Stored data:
_ _ _

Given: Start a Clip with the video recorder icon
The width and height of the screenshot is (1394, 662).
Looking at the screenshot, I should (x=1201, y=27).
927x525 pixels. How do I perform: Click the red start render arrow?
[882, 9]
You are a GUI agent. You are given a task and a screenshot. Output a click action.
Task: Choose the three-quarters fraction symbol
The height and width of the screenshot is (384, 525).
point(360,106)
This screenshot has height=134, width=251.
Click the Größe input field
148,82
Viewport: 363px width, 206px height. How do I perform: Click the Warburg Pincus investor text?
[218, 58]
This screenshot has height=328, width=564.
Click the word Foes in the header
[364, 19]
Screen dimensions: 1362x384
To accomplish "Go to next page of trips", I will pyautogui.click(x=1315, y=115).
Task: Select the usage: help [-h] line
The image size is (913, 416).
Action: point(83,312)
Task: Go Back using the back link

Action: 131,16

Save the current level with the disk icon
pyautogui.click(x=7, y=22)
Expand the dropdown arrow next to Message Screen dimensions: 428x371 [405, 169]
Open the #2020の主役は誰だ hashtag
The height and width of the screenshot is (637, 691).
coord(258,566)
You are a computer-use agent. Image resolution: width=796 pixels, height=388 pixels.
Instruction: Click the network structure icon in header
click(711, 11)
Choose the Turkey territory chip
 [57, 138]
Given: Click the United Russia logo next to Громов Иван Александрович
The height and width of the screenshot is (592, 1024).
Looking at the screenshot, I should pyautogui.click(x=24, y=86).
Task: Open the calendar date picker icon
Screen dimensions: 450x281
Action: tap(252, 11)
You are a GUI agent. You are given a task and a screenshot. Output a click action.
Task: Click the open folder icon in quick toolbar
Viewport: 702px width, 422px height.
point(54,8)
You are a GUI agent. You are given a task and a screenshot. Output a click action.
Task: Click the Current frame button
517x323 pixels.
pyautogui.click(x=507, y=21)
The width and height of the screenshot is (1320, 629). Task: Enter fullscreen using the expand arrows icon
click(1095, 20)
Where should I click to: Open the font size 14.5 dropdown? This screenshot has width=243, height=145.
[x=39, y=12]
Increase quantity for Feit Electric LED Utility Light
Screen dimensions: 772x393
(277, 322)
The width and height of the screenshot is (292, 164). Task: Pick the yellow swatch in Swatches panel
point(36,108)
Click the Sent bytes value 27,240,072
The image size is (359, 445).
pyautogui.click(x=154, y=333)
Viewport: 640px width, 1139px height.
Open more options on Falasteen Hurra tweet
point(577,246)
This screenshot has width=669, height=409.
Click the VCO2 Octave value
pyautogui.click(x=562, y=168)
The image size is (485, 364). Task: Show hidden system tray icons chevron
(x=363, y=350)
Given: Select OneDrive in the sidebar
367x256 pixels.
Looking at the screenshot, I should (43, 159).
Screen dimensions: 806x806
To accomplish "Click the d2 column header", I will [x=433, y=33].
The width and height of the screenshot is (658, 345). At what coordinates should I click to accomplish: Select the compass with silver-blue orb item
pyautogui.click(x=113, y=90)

_ _ _

Return, exactly as written, only those lines that run from the one with "Open more options on Falasteen Hurra tweet" to the last line of the data, both of those lines included.

Open more options on Falasteen Hurra tweet
point(577,246)
This screenshot has width=669, height=409.
Click the VCO2 Octave value
pyautogui.click(x=562, y=168)
The image size is (485, 364). Task: Show hidden system tray icons chevron
(x=363, y=350)
Given: Select OneDrive in the sidebar
367x256 pixels.
Looking at the screenshot, I should (43, 159).
Screen dimensions: 806x806
To accomplish "Click the d2 column header", I will [x=433, y=33].
The width and height of the screenshot is (658, 345). At what coordinates should I click to accomplish: Select the compass with silver-blue orb item
pyautogui.click(x=113, y=90)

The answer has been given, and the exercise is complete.